The IMF does often condition loans on government reforms meant to rein in runaway deficits, which translates into slashed subsidies, lower spending, and public discontent. (One reason for the massive Central Bank rate hike is to push interest rates closer to the rate of inflation, which is one of the IMF’s demands.) But in Argentina’s case, where deeply embedded structural issues in the political economy serve as a breeding ground for its financial troubles, fiscal tightening might be just the bitter medicine the country needs to snap out of its downward economic spiral. 

In the early 1900s, Argentina was richer than France and Germany. Immigrants flooded in, attracted to the country’s agricultural and manufacturing promise. And then came populism, in the person of Juan Perón—a general who became a powerful secretary of labor with the arrival of the military dictatorship during World War II. In charge of labor relations, pensions, and social services, Perón offered the moon. A few years later, he was president. The movement he established, and which still lives on in various guises, prioritizes popular economic welfare in the short term at the cost of long-term economic development. It’s been a very long short term.

Argentina arguably has one of the biggest welfare systems in the developing world and subsidizes utilities, transportation, and retirement benefits for all its citizens. According to Gervasoni, of Universidad Torcuato Di Tella, an average Argentine pays the equivalent of less than $5 per month for their electricity. In stark contrast, typical Italian and German households are likely to pay more than $230 and $270, respectively, on their monthly energy bills. In a bid to protect domestic consumers and earn revenue, the Argentine government relies heavily on export taxes. Earlier this year, the government hiked export taxes on processed soybeans, one of its top commodities, to 33 percent, giving soy growers fits but offering a way to squeeze more out of one part of the economy that is working. (Argentina’s tendency to nationalize big firms, most recently the Spanish-owned half of oil company YPF in 2012, also doesn’t chum the waters for foreign investors.)

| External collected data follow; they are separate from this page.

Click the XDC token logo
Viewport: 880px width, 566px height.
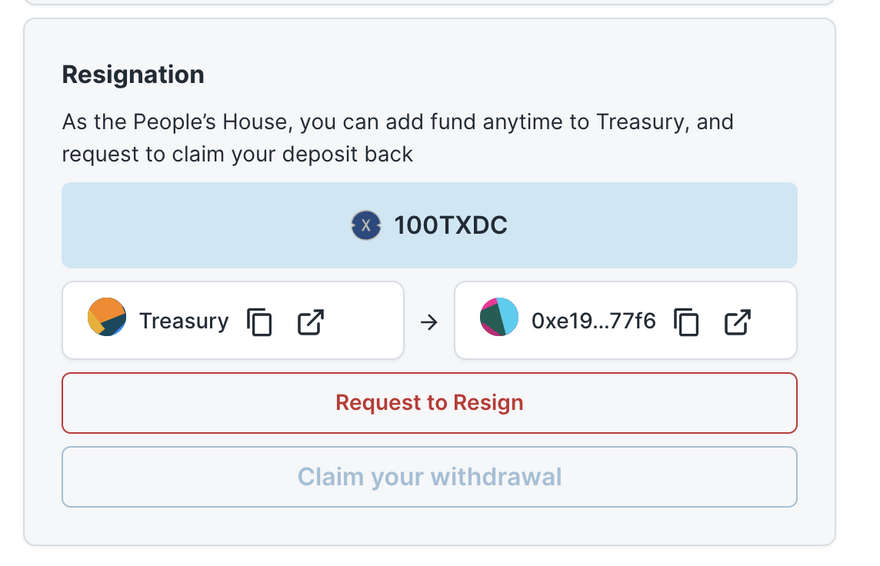[x=366, y=226]
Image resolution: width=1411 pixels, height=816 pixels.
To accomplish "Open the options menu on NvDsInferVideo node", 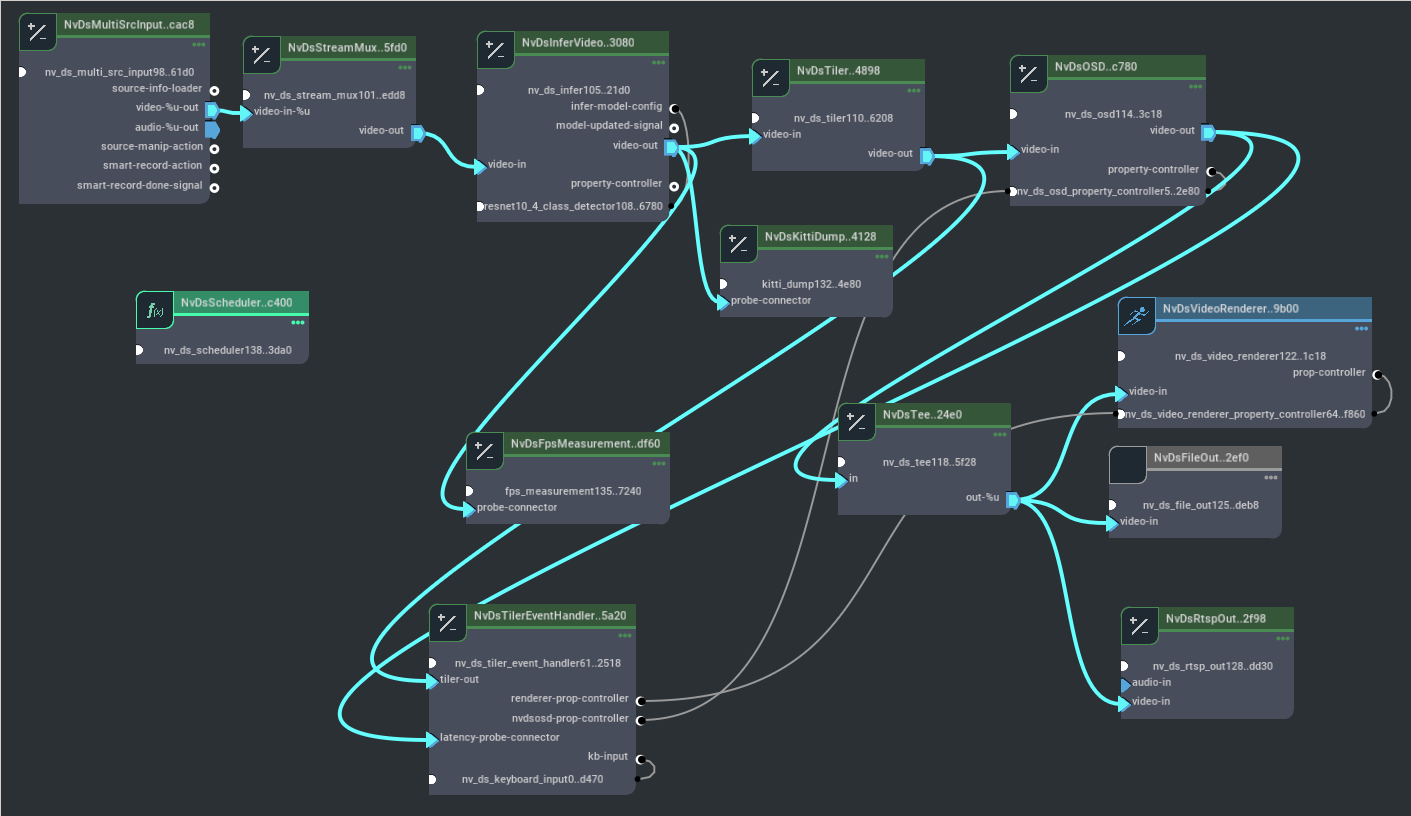I will (659, 62).
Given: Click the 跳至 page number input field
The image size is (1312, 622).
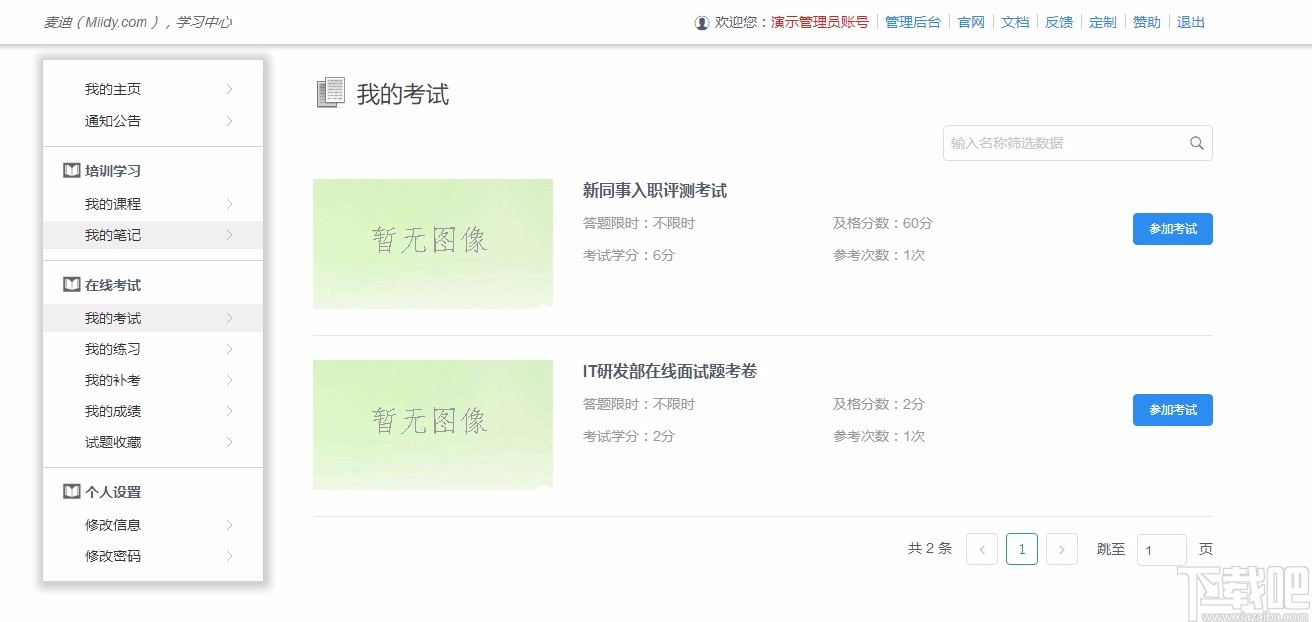Looking at the screenshot, I should tap(1161, 549).
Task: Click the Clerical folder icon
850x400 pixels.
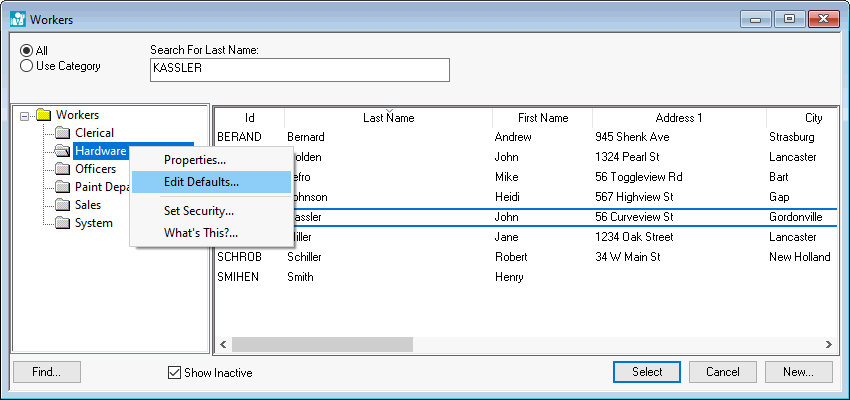Action: (62, 133)
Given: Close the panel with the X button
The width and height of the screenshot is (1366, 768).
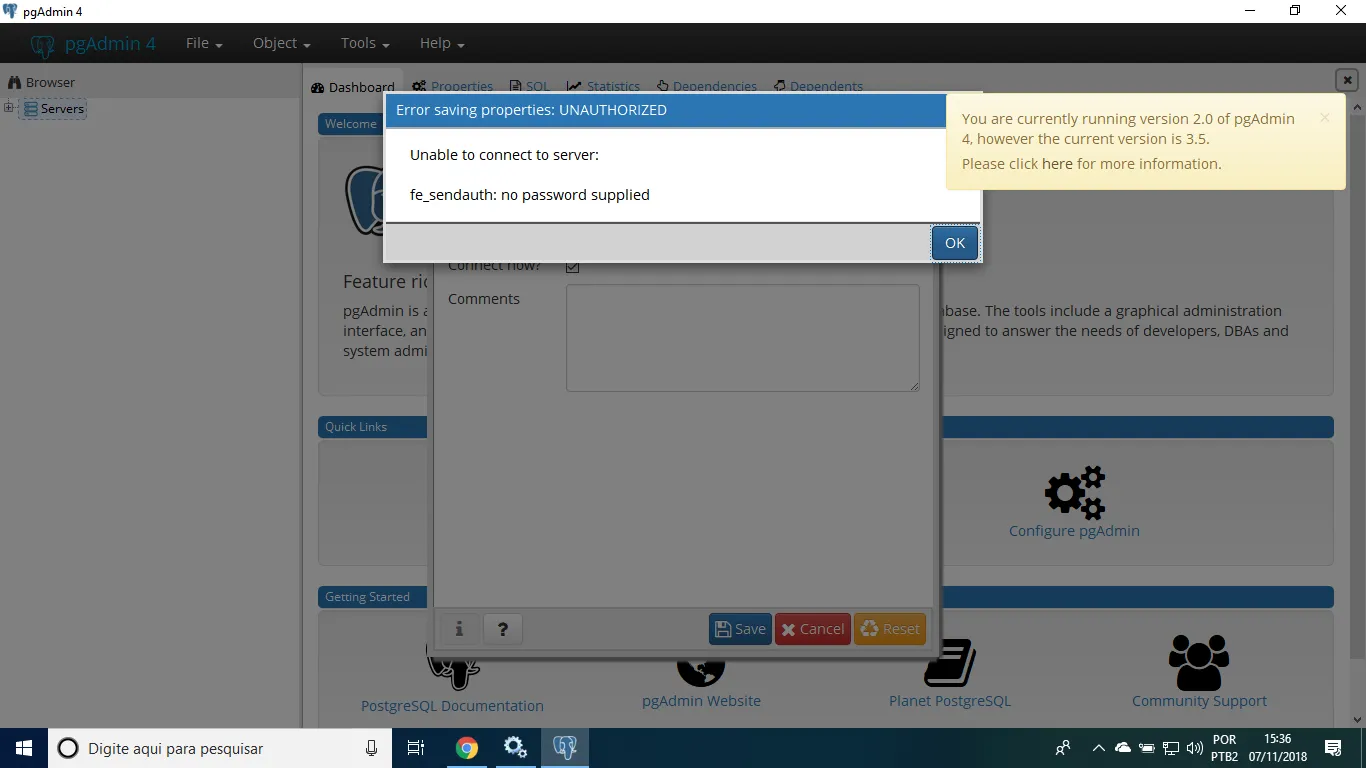Looking at the screenshot, I should (1346, 80).
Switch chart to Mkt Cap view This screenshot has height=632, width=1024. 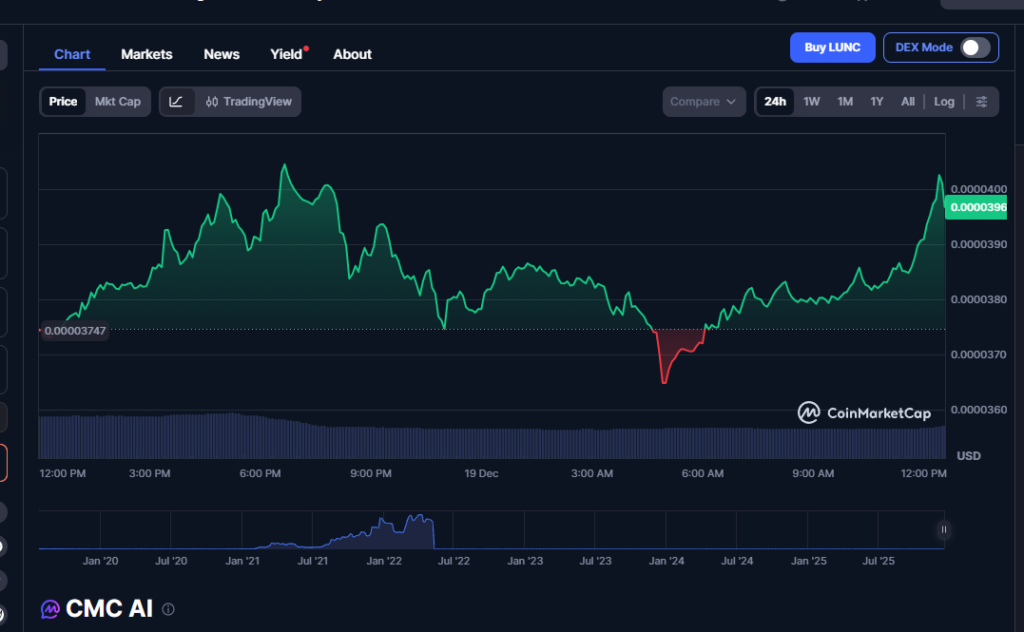click(117, 102)
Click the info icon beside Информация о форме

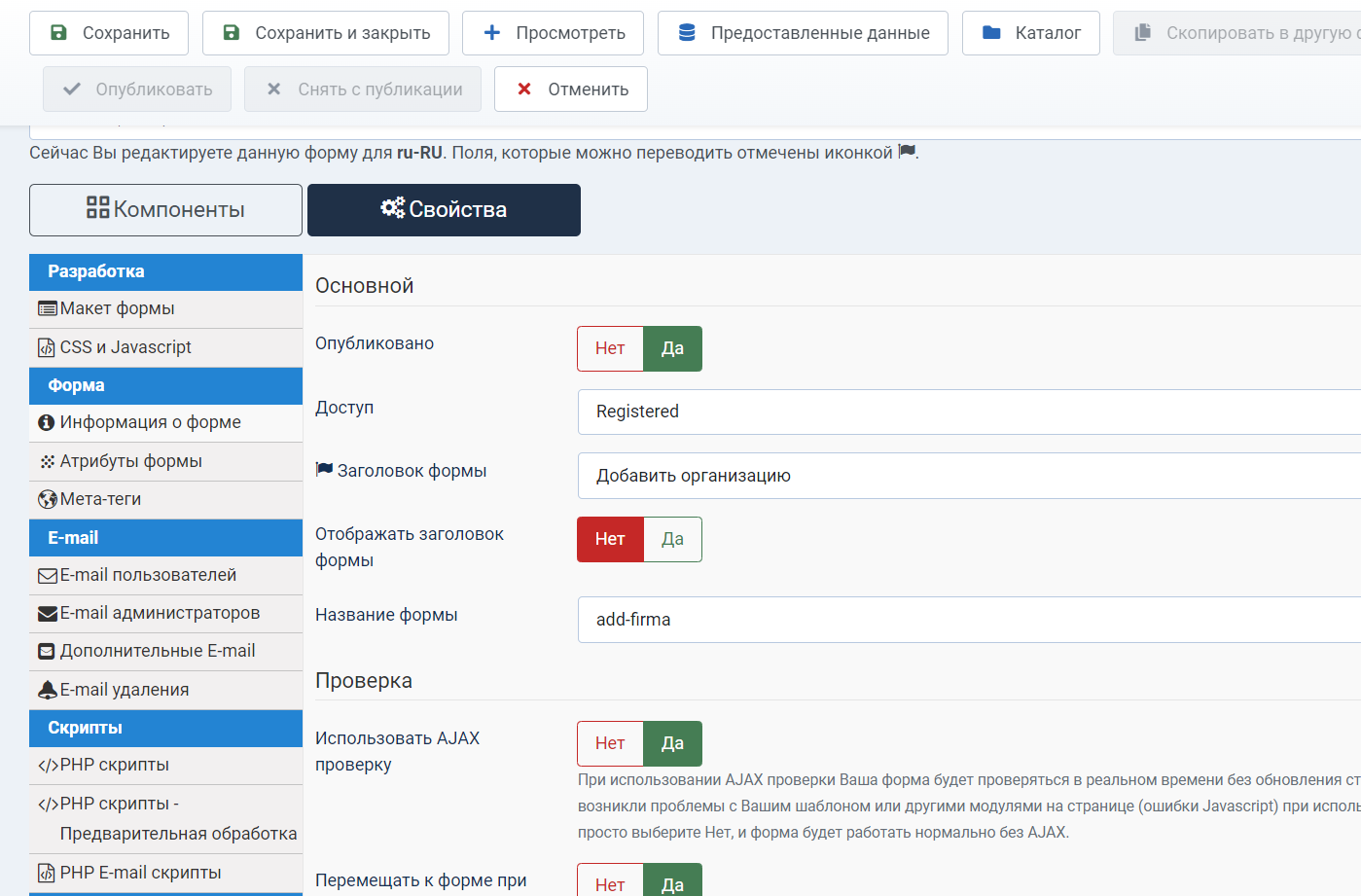[x=46, y=423]
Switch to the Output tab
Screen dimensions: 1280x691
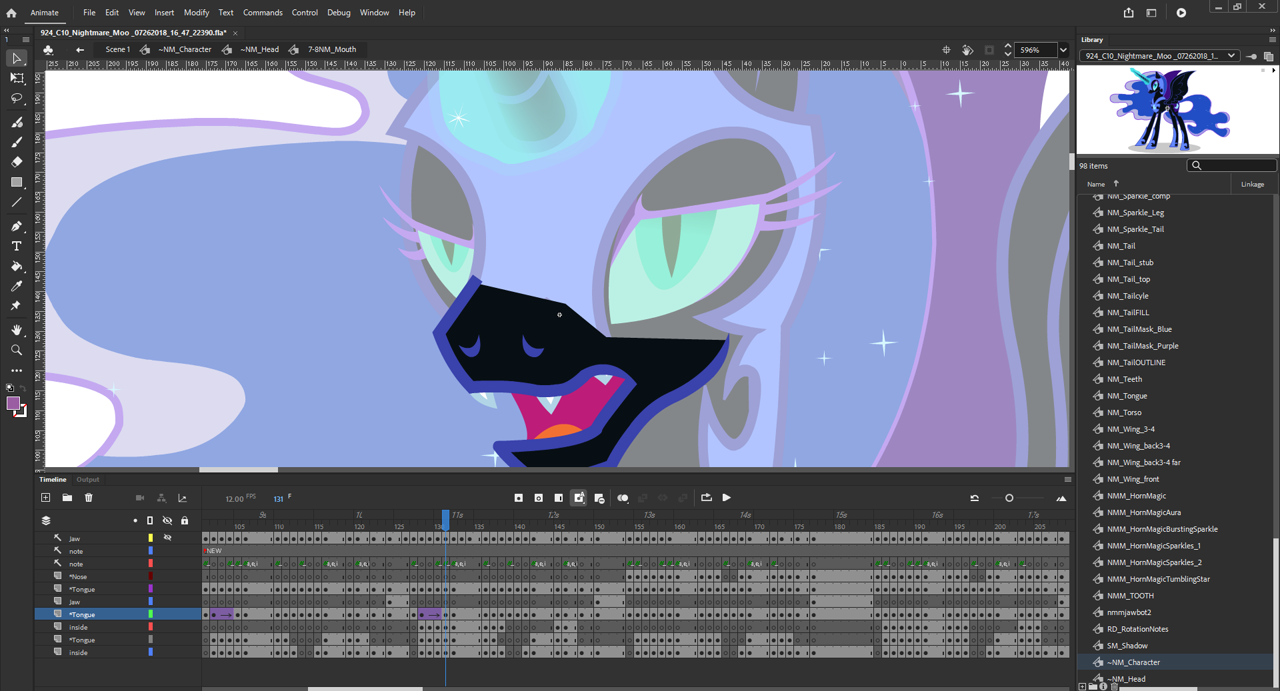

While maintaining a robust welfare program and generously subsidizing utilities seem like a great option in the short run, the Argentine government simply does not have enough coin to keep at it. “It’s a conundrum for the government, because they know that things are deteriorating,” said Eduardo Levy Yeyati, an Argentine economist who previously served as chief economist at the Central Bank of Argentina. “Nobody wants to push the red button—it’s like the trolley problem.”

No politician wants to be the bearer of bad news—especially when it is nearing election season in a country with particularly strong unions and a Peronist history. In early July, Argentine Economy Minister Martín Guzmán resigned amid rising tensions with Vice President Cristina Fernández de Kirchner, implying that he lacked the political backing to make the necessary macroeconomic policy choices. Guzmán’s successor lasted just a few weeks. Now, Sergio Massa has inherited the problem. 

While Massa has publicly promised to cut back export tariffs and stop printing more money, he has not laid out a concrete plan to do so. Meanwhile, the ongoing political turmoil continues to add to Argentines’ lack of confidence in their leadership and exacerbate their financial anxieties.

“I think sometimes people have this impression that Argentinians are so flexible and resilient because they have survived so many crises, that these conditions are the norm and hardly disruptive,” the Wilson Center’s Gedan said. “I don’t think that’s the case. I think conditions now, even for Argentina, are extreme.”